Minha obsessão por carros não se limitava à prática; a teoria também me fascinava. Descobri a revista Quatro Rodas em meados dos anos 70. Naquela época, éramos obrigados a ir a festas de aniversário de adultos, como a de um tio-avô. Nessas ocasiões, sem muito o que fazer além de parecer parte da mobília, me deparei com algumas revistas Quatro Rodas e a atração foi imediata. Testes, segredos, propagandas e fotos dos carros da época, modos de condução na estrada e fora dela, tudo descrito minuciosamente em textos agradáveis de ler. Quando chegou a hora de ir embora, já não achava tão tedioso acompanhar a família, ao menos em casas onde houvesse revistas. Comprei meu primeiro exemplar em uma banca, a edição de agosto de 1978, cuja capa apresentava Piquet, o novo herói, os 30 mil km do Opala e testes dos jipes Jeg, X-12 e Jeep. Desde então, e até hoje, tenho todas as edições, pois fui um dos primeiros assinantes assim que a assinatura se tornou disponível. No início dos anos 2000, consegui comprar as edições que faltavam, desde a número 1 até a de julho de 1978.
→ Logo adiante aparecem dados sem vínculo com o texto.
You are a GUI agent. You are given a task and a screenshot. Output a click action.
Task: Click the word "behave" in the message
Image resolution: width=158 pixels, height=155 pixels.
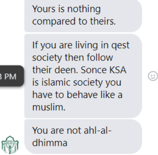pyautogui.click(x=82, y=95)
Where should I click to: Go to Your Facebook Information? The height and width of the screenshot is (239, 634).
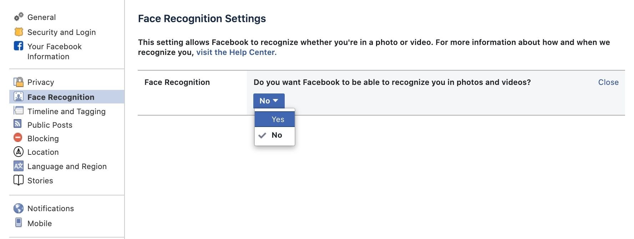coord(55,51)
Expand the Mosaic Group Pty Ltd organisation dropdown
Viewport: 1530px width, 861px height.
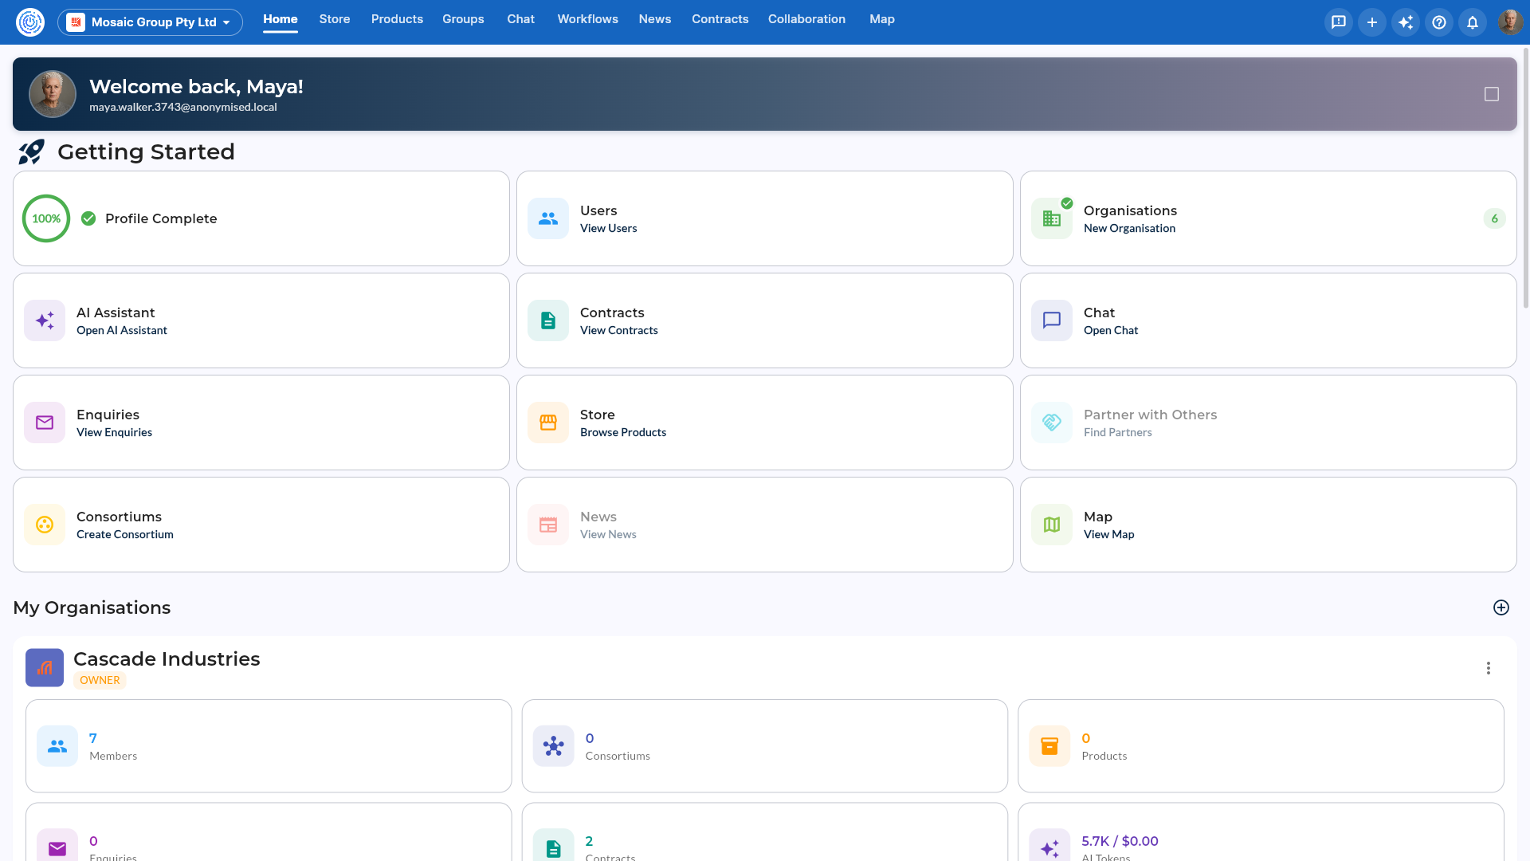click(x=150, y=22)
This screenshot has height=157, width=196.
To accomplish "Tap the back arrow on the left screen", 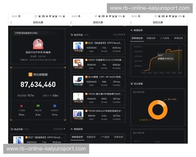I will (x=11, y=22).
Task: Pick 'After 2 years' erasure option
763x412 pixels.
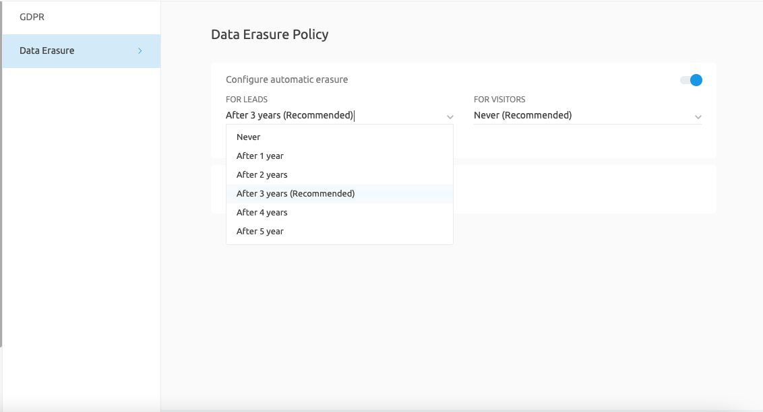Action: click(x=262, y=174)

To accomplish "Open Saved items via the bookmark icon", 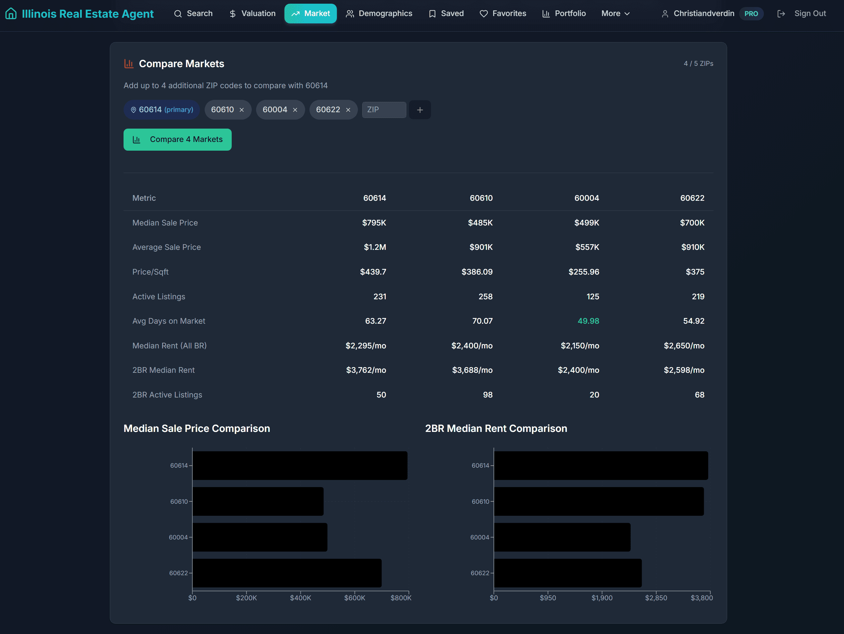I will 432,13.
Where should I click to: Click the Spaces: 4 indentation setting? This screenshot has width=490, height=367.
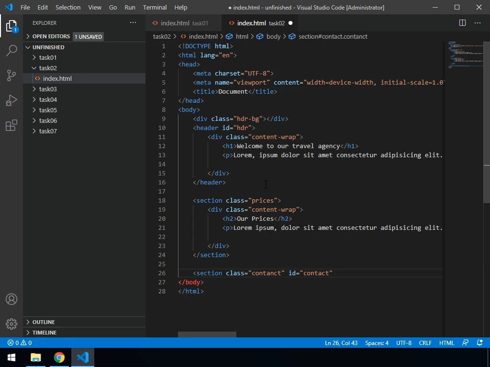click(x=377, y=343)
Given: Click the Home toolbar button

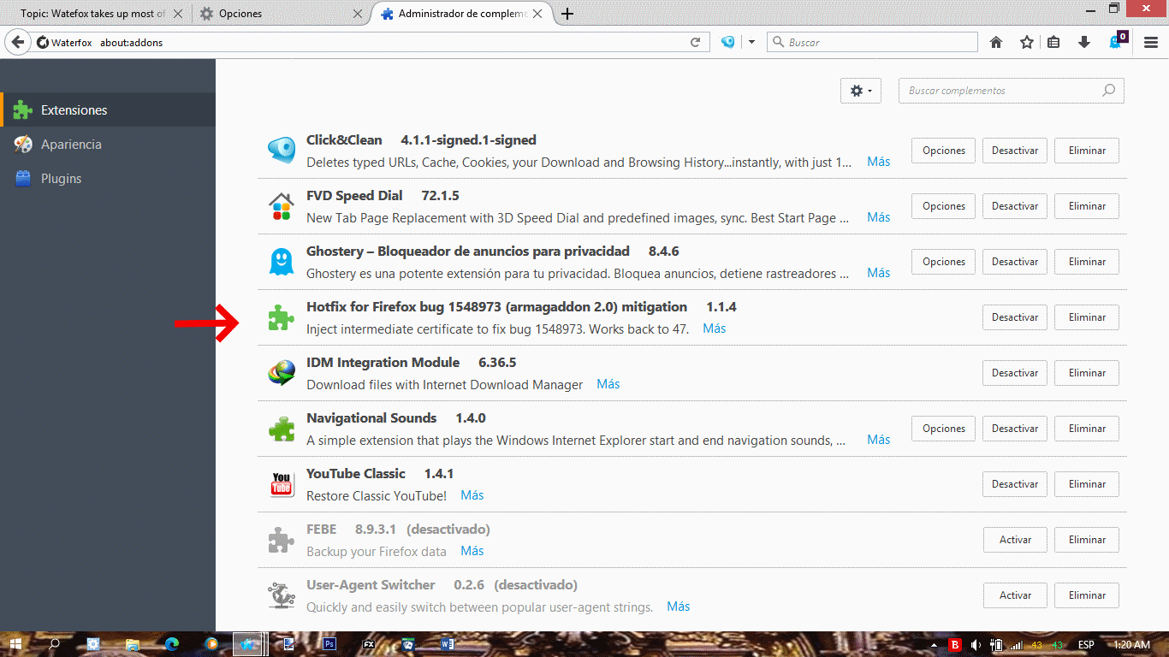Looking at the screenshot, I should pyautogui.click(x=996, y=42).
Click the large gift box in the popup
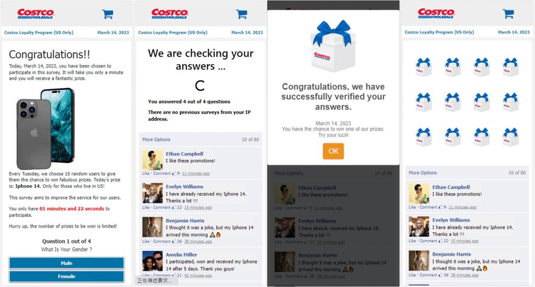Screen dimensions: 535x287 [333, 46]
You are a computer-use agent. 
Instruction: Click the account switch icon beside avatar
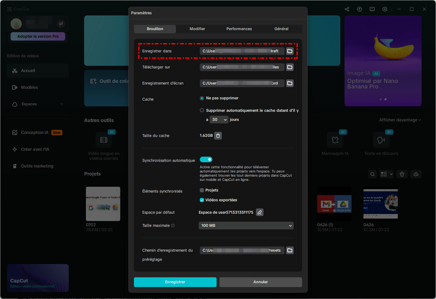pyautogui.click(x=61, y=24)
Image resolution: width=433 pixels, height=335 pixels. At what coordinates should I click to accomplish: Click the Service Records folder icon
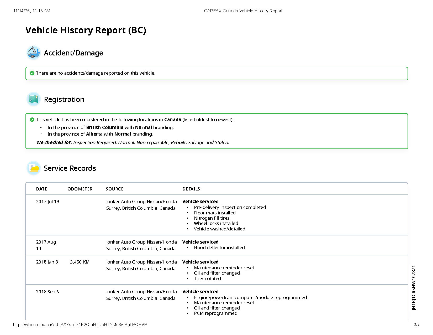click(33, 168)
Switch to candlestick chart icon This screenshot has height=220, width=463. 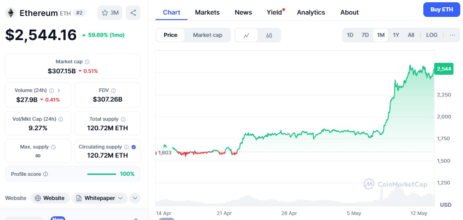(269, 36)
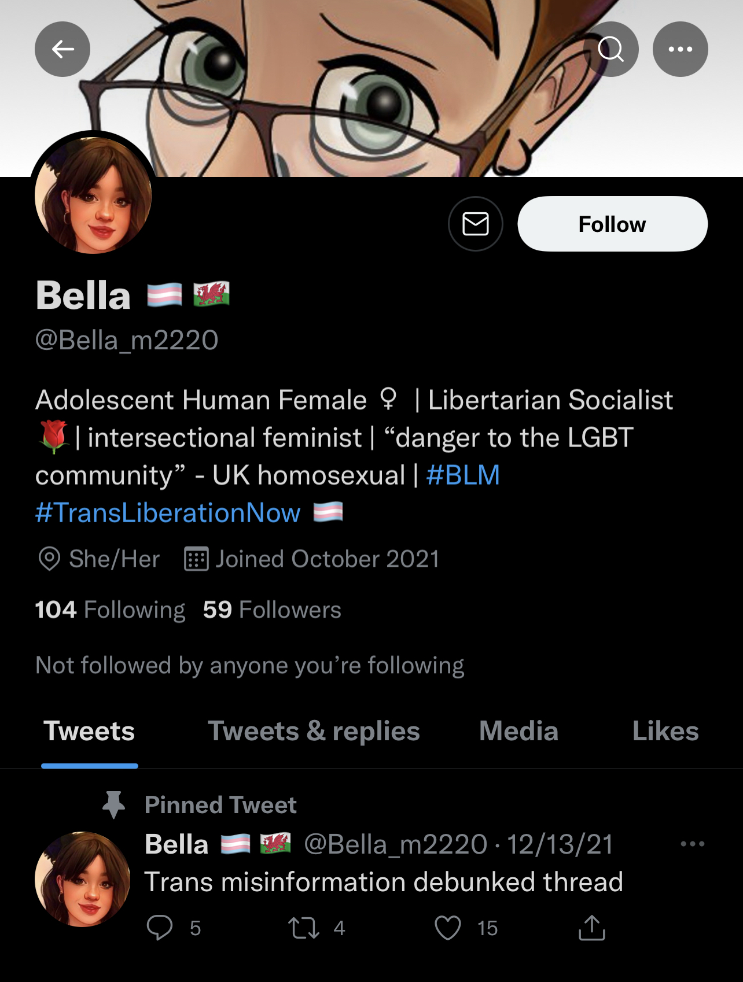Screen dimensions: 743x982
Task: Switch to Tweets & replies tab
Action: point(314,731)
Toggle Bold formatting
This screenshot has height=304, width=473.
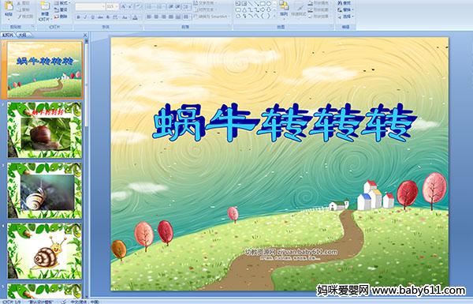coord(78,17)
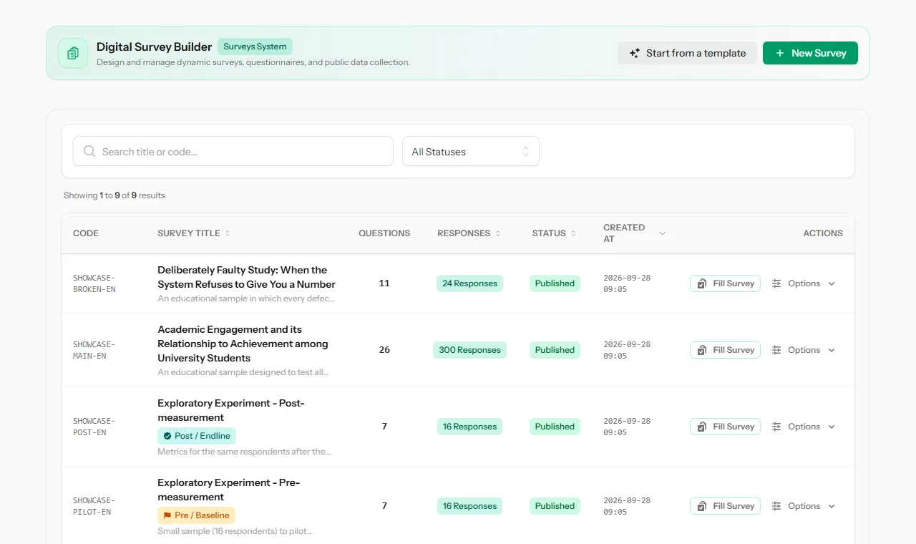Click the plus icon on New Survey
The width and height of the screenshot is (916, 544).
tap(780, 53)
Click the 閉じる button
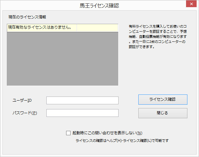This screenshot has height=157, width=199. [163, 113]
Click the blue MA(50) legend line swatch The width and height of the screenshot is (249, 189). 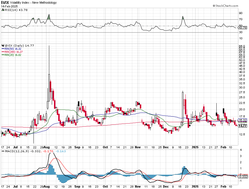3,49
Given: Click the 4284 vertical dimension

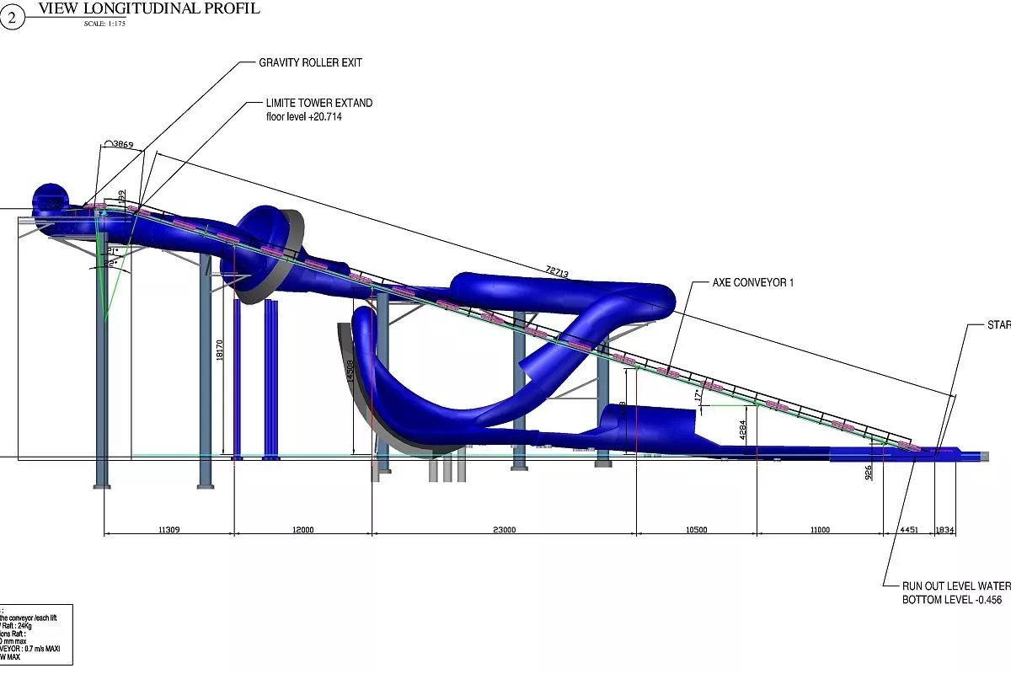Looking at the screenshot, I should pos(742,431).
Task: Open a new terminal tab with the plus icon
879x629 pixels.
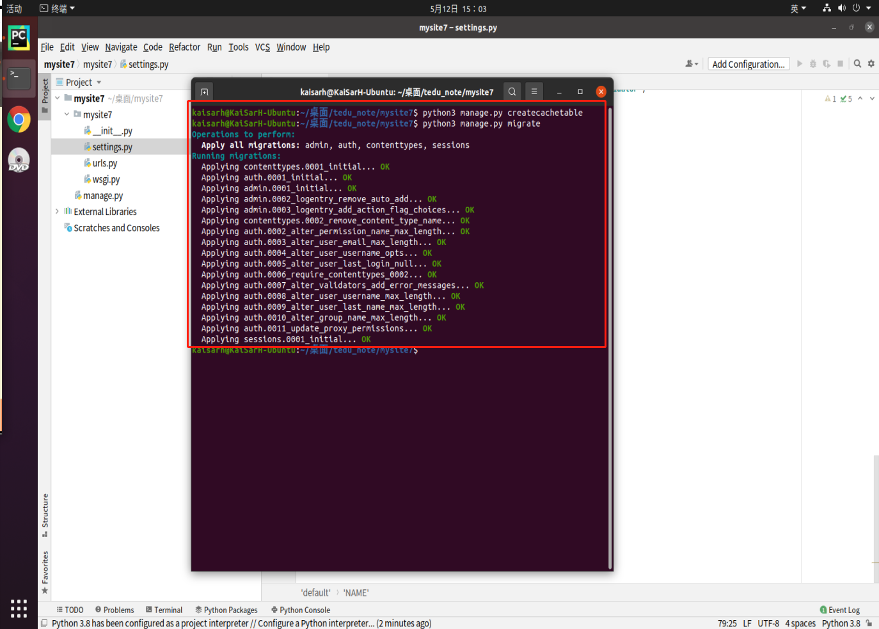Action: 203,92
Já com bastante prática e com os textos da Quatro Rodas reforçando meu conhecimento, em janeiro de 1984 fui para Gramado fazer um curso de férias de alemão na Casa da Juventude, acompanhado de dois amigos. Fomos em um Passat LS 3 Portas, ano 80, modelo 81. Foi o nosso primeiro carro com “C” maiúsculo, adquirido por meio de um leasing na empresa em que meu pai trabalhava. Eu já conhecia bem a estrada, pois desde 1975 tinha ido várias vezes com a família.

Sempre levava um estojo de ferramentas básicas e um litro de óleo para completar, se necessário, a cada mil quilômetros. Na ida, a viagem correu bem e nada aconteceu nos 15 dias do curso, mas na volta… Com o guia Quatro Rodas em mãos, que incluía mapas rodoviários do Brasil, resolvi voltar por um caminho diferente, pelo litoral, uma viagem que já tinha feito anteriormente. Para isso, era necessário ir por São Francisco de Paula e descer a serra, que era na época uma estrada de terra. Nada muito preocupante, mas havia chovido bastante. Com cuidado, chegamos ao pé da serra. A estrada acompanhava o rio Três Forquilhas, até que em um ponto mais adiante o rio tinha invadido a estrada formando um lamaçal de uns 200 metros. Paramos, observamos a situação e decidimos seguir em frente, seguindo o rastro dos carros que já tinham atravessado. Em segunda marcha e em velocidade constante, avançamos. Estávamos mais da metade do atoleiro quando ouvi algo raspar no fundo do carro. Continuamos e saímos felizes pelo feito, mas, uns 300 metros adiante, o motor morreu. Pensei na hora no barulho que tinha ouvido ao passar pelo atoleiro. Parei, olhei para baixo e vi a gasolina escorrendo com gosto do tanque, por um duto rompido um pouco adiante do eixo traseiro. Peguei um alicate no estojo de ferramentas e estanquei o vazamento. O problema era ter que ficar segurando o alicate. Deixei meu amigo fazendo isso enquanto segui a pé pela estrada procurando ajuda. Por sorte, um carro vinha vindo e me deu uma carona até a cidadezinha mais próxima, onde havia uma oficina e borracharia à beira da estrada. Chegando lá, relatei o problema ao mecânico, que muito gentilmente me convidou para almoçar. Almoçamos. Enquanto isso, meu amigo estava lá agachado, segurando o alicate debaixo do carro. Quando chegamos, o mecânico pegou uma mangueira transparente, daquelas de aquário, emendou o duto e seguimos viagem. Esse remendo durou toda a vida útil do carro sem precisar ser trocado.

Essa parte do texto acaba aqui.